Cambian is not education provider – it is a Limited Liability Company which engages in business activity in the education sector. In our first conversation, Mike described how the business model work in respect of his school and how tens of thousands of pounds in local authority money ended up with Cambian and its shareholders. As a business model it seemed really sound. Providing expert services in a sector to a local authority with a legal obligation to ensure it makes this provision. The perfect client. However, in terms of being decent in its execution, it is morally reprehensible. The school was encouraged to operate on staff costs of 35% when a typical school often runs closer to 90%. Investment was non-existent and the capacity to employ further specialists to provide better service was denied.
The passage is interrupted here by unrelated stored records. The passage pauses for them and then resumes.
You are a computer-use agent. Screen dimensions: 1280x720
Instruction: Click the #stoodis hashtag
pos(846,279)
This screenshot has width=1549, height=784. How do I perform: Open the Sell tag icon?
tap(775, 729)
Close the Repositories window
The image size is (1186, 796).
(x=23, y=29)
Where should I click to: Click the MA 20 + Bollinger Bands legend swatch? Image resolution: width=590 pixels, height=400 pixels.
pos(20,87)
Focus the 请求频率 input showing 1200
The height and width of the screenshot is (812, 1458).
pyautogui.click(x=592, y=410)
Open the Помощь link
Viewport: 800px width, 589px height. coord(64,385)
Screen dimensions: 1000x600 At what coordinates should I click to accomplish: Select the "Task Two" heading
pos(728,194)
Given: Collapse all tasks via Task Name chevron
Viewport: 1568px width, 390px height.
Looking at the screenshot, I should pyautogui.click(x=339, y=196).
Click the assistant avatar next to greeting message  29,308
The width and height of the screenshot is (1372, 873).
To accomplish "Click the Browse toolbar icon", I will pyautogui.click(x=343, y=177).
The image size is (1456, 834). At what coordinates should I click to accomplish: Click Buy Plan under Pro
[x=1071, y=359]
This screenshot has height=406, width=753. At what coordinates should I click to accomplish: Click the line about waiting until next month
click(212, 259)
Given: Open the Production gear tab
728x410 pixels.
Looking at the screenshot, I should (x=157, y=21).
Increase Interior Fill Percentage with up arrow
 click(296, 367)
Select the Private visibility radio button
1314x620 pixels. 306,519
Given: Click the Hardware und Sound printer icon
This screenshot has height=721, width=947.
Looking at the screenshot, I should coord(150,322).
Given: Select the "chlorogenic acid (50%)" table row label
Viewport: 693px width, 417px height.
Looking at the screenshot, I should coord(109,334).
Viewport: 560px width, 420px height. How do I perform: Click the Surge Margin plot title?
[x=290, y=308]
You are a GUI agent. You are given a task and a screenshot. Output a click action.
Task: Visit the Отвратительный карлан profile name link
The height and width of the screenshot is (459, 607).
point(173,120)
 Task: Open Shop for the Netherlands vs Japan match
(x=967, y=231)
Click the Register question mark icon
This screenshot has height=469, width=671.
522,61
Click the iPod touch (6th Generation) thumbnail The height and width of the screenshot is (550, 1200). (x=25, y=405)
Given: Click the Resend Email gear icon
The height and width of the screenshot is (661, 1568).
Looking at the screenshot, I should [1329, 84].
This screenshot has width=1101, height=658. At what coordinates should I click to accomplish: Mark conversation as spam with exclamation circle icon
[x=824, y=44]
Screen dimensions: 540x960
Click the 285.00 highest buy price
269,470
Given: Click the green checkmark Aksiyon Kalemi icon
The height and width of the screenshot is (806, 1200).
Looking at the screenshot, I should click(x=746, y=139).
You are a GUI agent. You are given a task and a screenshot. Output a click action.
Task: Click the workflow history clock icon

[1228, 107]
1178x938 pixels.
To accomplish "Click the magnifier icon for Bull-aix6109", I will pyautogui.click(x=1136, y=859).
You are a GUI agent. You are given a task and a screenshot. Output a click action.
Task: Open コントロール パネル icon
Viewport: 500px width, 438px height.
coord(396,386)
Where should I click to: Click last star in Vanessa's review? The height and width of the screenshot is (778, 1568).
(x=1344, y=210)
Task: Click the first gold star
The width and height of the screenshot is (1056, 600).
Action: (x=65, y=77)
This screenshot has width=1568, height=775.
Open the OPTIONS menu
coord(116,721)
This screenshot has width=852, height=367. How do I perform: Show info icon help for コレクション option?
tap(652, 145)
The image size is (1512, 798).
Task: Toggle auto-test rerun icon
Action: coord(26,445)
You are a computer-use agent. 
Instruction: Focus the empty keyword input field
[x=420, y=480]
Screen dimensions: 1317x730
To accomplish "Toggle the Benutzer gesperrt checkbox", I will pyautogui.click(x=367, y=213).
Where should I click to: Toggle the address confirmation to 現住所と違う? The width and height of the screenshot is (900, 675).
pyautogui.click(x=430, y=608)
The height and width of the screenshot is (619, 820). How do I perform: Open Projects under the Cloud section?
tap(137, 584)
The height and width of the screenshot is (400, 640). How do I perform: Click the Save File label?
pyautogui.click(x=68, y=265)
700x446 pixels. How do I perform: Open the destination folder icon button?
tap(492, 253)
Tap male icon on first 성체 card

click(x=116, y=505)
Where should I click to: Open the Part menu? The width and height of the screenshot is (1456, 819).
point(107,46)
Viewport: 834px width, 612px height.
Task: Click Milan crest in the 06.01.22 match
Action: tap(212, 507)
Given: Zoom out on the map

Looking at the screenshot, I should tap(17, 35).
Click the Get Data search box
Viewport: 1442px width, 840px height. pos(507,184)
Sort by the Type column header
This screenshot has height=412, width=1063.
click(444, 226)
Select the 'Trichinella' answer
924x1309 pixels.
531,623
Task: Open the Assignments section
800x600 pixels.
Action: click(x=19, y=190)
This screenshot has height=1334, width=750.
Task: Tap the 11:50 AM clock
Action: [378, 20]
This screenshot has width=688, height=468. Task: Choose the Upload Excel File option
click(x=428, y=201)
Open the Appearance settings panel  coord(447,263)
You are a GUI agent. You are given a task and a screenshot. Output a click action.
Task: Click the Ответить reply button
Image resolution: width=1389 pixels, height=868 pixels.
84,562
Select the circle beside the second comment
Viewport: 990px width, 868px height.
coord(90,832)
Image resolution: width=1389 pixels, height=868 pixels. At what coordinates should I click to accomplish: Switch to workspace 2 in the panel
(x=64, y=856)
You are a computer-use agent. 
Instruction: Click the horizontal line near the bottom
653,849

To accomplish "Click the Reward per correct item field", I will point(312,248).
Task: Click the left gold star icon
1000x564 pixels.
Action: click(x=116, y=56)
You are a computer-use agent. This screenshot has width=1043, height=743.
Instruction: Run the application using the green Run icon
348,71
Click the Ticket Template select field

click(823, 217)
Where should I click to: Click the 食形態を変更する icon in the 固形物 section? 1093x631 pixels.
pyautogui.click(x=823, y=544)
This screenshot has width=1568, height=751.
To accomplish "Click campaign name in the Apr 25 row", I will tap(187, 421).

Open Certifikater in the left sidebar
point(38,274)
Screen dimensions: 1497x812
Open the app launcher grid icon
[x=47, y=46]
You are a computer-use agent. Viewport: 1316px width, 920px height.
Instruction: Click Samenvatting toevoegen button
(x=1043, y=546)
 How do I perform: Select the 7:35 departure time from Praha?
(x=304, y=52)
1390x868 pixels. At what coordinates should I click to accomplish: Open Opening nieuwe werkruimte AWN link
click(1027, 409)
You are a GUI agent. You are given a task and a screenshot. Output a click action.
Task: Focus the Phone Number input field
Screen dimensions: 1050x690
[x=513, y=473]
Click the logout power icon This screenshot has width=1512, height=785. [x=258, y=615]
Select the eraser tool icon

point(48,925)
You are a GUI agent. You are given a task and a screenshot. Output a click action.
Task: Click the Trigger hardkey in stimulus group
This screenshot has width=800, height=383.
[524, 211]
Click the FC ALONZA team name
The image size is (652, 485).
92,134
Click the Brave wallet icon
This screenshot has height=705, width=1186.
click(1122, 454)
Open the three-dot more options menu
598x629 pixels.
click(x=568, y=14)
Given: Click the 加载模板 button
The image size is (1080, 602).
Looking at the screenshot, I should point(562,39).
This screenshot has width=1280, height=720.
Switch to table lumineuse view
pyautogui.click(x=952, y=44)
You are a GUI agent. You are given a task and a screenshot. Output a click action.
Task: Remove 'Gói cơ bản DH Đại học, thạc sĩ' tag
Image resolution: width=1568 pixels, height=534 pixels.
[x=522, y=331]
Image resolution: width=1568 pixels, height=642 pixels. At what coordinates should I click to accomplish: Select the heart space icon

Needless to say, Mike was far from happy. His plan was simple. Offer an excellent provision for special needs education in the area but within a framework which did not necessitate the distribution of profits to third parties. In our earlier conversations, we decided that the best thing to do was lift the business model directly from the existing school and apply Community Interest Company principles to it. By removing the opportunity to distribute funds, Mike was able to build a safety net into the operating model of the new school. One which could potentially lead to solvent operation despite borrowing after less than 5 years. Resonance, a local Social Investment firm saw the potential in Mike’s plan and agreed to stake some of the start-up capital for the venture.
The ensuing months saw Mike and I discuss potential sites, the implications of staff, worries about funding, concerns from the potential client all set against the backdrop of an existing school which had become aware of his plan to open up. Despite their being no legal action against him, Mike was always concerned about how his former employer would react.
By October 2020, a lease had been signed and the cumbersome administrative process of OFSTED loomed into view. Only Christmas and Covid could delay things now. Which it duly did.
Now, more than two years on from my first eye-opening conversation with Mike, at 15.47 on Thursday, February 25th, 2021, I received a four-word text.
“We are a school!”
For some of you, this story will sound familiar. Indeed, I have shared details of Mike’s journey in bringing The Wildings to life before. And while this might seem like a story which celebrates the end of a journey, it is not intended to be. What Mike and his team have achieved is great, but the real work lies ahead. They are now charged with changing not only the lives of the small numbers of children and young people who will attend their school, but also with creating a legacy. A legacy which has the potential to change the way that educational support provision for the most vulnerable across the country is delivered. What was simply a solid business model, can become an exemplary educational model with great value for the local authority, excellent terms for the people who deliver it and most importantly, a sense that profit can have a real purpose by building more such schools and widening the impact for many thousands more young people and their families.
This is social enterprise in action. This is the work that we support.